Selected text
Q&A with the winner, Luke Anderson:
1) Congratulations! What’s your project all about?
We are so incredibly thankful for The Awesome Foundation’s support, we are super excited to start embarking on the design of our new website that will be funded with the grant money. In our eyes the website is the portal for big things to come, it will give The Ramp Project wings and help the project extend its reach across the country and beyond. Right now we have a blog which has been working well for us but we have outgrown the venue, the website will provide clarity on what we have to offer. The StopGap website will explain how our school programs operate, it will make all of the required ramp building resources available such that communities can take on their own ramp projects, it will explain our ability to provide inclusive design consulting and of course it will provide a venue for us to share our successes in the form of photos and customer feedback.
The Ramp Project is an ongoing project that was conceived last fall. With help from community hardware stores and help from volunteers businesses with single stepped storefronts are invited to participate and have a custom ramp made at no cost. The brightly coloured ramps do not present a perfect solution to the problem however they create curiosity and get people talking about this huge design issue. The project has introduced many to the human right to equal access and has broadened the conversation on this topic.

Given data
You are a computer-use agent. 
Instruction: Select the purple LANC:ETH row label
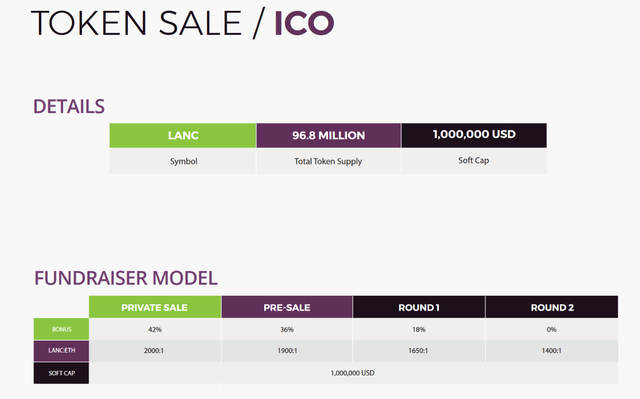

--

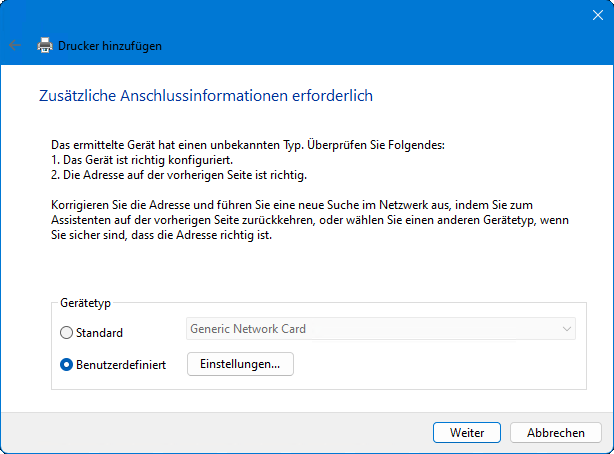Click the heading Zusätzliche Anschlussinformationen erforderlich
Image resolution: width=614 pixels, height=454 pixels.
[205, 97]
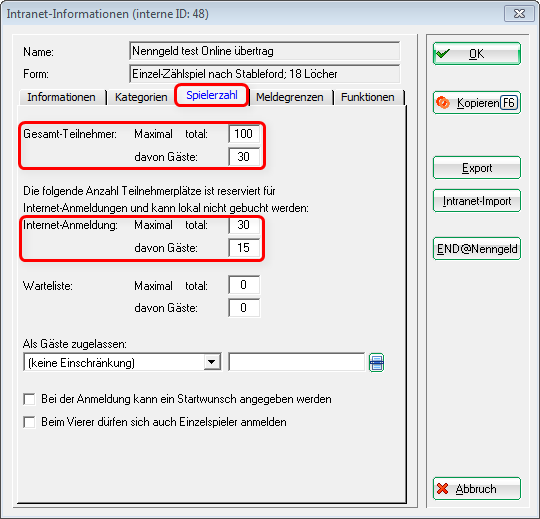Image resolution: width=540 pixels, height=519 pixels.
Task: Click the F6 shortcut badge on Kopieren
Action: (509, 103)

Short task
Carry the Q&A with Luke Anderson about The Ramp Project further, picking up right after its last paragraph. The listing plays no part here and can be left aside.

Response to this exercise
The ramp project has been successful at highlighting how a simple ramp can make life easier for everyone. Participants have shared that a ramped storefront is more inviting. Parents pushing strollers, couriers using dollies to handle heavy packages and people using mobility aides all benefit from a barrier free storefront. The project has also proved that business owners are able to increase their customer base by providing a storefront that everyone can enter and exit. Supporters of the initiative hope that through these types of projects communities will create legislation of their own instead of waiting until the projected due date outlined in the AODA – that being 2025.
2) In your most optimistic dreams, how many ramps do you think your project can inspire into being in the next year?
The sky’s the limit really when it comes to our prediction of how many ramps we will build in the next year but if we were to throw out a hopeful guess – hmmmm… I think 500 is manageable! We already have close to 60 under our belt, we have worked out the kinks and are very close to finishing up the resource materials that will be available on the website. Oh! We were also thinking about including a ramp counter on the website as well, and a list of all the businesses that are participating in the project. We think this will be a fun component! We embarked on this initiative with the intention of it being fun and we intend to keep it that way.
3) How can we get involved and/or follow your progress?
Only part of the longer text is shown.